No need for monetary tightening now

No need for monetary tightening now
The Hindu Business Line, January 19, 2010, Page 15

Arun S, Lagos

The Commerce and Industry Minister, Mr Anand Sharma, has called for easier availability of credit at low interest rates till the industry completely recovers from the aftermath of the financial crisis. The Minister's statement against any tightening of monetary measures comes days before the Reserve Bank of India (RBI) is slated to announce the third quarter review of its monetary and credit policy on January 29.

“I don't think there is any need for monetary tightening now,” Mr Sharma told reporters on the sidelines of the recently held Ficci event Namaskar Africa here.

Pointing out that the industry was yet to recover fully from the effects of the credit squeeze and freeze following the collapse of some big financial institutions in the West, the Minister said, “If you want the industry to expand and exports to be competitive then they must get credit on easy terms and low interest rates.”

“The dollar credit window we have created in the Foreign Trade Policy (FTP) for exporters should continue,” he added.

Announcing several incentives for exporters on January 12, Mr Sharma had said the Commerce Ministry has taken up with the Finance Ministry issues such as continuation of interest subsidies, cheaper dollar credit and more time for exporters to realise overdue export proceeds.

However, the Minister said he would not want to delve into the domain of the RBI. “Let them (RBI) regulate. I am only talking of the availability of credit on easy terms,” he said.

Asked whether the easy availability of cheap credit would further push up inflation, the Minister shot back saying, “There is no spill-over effect of credit on inflation. What should businesses do, should they shut down or stop expanding?”

He said the increase in food inflation had nothing to do with banks offering credit to business.

“I think there is a speculative build-up when it comes to food inflation in some of the commodities,” he said, adding that food inflation was resulting mainly from shortage of sugar, edible oil and pulses.

“There is enough grain available in the country.
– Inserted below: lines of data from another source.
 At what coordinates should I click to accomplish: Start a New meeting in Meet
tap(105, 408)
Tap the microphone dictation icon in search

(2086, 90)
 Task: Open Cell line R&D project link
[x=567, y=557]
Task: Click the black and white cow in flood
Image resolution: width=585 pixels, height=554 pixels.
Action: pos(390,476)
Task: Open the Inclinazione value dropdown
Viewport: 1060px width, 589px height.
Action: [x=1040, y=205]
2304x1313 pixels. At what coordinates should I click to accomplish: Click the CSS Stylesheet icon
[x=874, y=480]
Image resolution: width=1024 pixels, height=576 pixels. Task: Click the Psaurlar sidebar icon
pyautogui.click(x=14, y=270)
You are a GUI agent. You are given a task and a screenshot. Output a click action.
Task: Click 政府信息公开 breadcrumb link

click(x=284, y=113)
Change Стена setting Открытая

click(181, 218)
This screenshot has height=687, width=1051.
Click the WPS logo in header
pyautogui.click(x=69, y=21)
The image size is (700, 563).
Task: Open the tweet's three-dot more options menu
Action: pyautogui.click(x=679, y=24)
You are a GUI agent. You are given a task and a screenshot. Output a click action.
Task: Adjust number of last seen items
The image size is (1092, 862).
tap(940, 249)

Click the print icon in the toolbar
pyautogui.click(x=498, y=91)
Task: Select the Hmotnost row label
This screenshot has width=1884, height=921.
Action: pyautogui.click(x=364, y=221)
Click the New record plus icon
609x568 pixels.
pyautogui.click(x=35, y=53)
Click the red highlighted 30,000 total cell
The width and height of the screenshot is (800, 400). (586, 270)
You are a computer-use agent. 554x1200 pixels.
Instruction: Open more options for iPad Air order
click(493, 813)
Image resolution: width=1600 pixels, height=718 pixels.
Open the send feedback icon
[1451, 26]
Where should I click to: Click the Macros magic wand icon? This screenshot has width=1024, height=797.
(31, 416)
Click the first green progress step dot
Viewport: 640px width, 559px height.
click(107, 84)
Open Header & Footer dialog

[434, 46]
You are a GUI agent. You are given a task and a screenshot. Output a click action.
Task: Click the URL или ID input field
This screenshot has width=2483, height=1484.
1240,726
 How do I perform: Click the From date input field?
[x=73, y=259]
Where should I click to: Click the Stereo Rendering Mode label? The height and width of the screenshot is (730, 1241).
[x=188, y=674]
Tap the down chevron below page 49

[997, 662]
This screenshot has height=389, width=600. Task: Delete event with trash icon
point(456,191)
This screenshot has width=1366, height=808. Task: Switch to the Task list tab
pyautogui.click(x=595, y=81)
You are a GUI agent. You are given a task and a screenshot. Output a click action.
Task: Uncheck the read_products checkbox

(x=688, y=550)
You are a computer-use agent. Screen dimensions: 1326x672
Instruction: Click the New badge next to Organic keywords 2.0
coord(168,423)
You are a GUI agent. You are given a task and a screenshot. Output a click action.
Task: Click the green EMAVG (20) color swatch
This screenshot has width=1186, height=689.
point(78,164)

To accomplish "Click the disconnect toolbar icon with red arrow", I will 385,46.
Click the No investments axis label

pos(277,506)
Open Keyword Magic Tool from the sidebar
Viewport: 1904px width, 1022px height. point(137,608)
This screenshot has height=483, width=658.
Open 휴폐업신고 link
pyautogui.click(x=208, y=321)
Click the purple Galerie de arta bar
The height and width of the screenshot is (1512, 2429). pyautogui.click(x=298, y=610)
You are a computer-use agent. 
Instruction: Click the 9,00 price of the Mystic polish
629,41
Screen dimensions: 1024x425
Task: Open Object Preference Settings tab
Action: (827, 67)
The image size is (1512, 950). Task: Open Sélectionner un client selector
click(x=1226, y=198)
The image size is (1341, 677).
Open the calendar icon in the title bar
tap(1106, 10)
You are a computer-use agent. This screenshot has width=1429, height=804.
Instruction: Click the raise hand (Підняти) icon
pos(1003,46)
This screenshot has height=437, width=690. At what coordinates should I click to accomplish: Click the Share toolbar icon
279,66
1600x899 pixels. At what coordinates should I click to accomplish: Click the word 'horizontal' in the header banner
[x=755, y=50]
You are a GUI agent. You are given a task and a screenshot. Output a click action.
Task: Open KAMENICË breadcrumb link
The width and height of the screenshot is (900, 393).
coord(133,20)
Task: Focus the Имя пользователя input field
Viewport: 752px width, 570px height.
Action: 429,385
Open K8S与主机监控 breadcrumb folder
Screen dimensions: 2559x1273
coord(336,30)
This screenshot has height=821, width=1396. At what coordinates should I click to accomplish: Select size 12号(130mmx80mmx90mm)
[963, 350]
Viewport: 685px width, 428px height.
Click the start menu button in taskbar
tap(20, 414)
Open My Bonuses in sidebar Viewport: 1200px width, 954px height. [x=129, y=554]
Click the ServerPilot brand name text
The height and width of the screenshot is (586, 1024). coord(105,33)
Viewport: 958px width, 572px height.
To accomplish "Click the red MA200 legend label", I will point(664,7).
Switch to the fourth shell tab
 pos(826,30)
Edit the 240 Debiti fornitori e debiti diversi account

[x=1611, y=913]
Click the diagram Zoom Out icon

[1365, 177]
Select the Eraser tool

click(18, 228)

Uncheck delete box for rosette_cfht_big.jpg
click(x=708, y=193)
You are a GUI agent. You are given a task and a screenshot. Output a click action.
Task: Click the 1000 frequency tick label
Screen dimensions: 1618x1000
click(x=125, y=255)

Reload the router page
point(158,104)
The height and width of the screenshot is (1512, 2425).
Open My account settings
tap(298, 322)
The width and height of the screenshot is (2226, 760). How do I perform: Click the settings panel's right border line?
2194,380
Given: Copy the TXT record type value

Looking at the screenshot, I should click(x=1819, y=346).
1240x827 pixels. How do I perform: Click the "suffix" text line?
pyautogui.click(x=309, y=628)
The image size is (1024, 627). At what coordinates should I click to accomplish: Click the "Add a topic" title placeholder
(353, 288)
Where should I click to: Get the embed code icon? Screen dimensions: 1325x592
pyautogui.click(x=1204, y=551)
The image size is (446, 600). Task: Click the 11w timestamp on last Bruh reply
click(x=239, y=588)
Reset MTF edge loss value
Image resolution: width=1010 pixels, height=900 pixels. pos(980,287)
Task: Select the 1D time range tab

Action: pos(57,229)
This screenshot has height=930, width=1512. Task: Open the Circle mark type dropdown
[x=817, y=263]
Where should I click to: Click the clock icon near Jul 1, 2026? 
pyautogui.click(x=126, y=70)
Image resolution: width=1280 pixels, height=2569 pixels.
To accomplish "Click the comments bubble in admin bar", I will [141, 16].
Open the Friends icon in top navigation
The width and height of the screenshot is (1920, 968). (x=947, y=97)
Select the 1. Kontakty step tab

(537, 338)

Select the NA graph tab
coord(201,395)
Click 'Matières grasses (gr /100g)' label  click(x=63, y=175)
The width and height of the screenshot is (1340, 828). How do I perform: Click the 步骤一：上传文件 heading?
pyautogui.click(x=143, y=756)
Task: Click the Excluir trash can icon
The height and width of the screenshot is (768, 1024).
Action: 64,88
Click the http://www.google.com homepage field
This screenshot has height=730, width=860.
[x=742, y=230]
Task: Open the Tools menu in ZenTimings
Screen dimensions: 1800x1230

Both rice and wheat procurement is good. But I am worried about pulses and edible oils. The agriculture sector is also concerned. The Cabinet Committee on food security is taking a fortnightly stock of the situation. I am a member of that. We hope the food prices come down. We are also optimistic about the rabi crop,” he said. Food inflation was 17.28 per cent for the week ended January 2, down from 18.22 per cent in the previous week.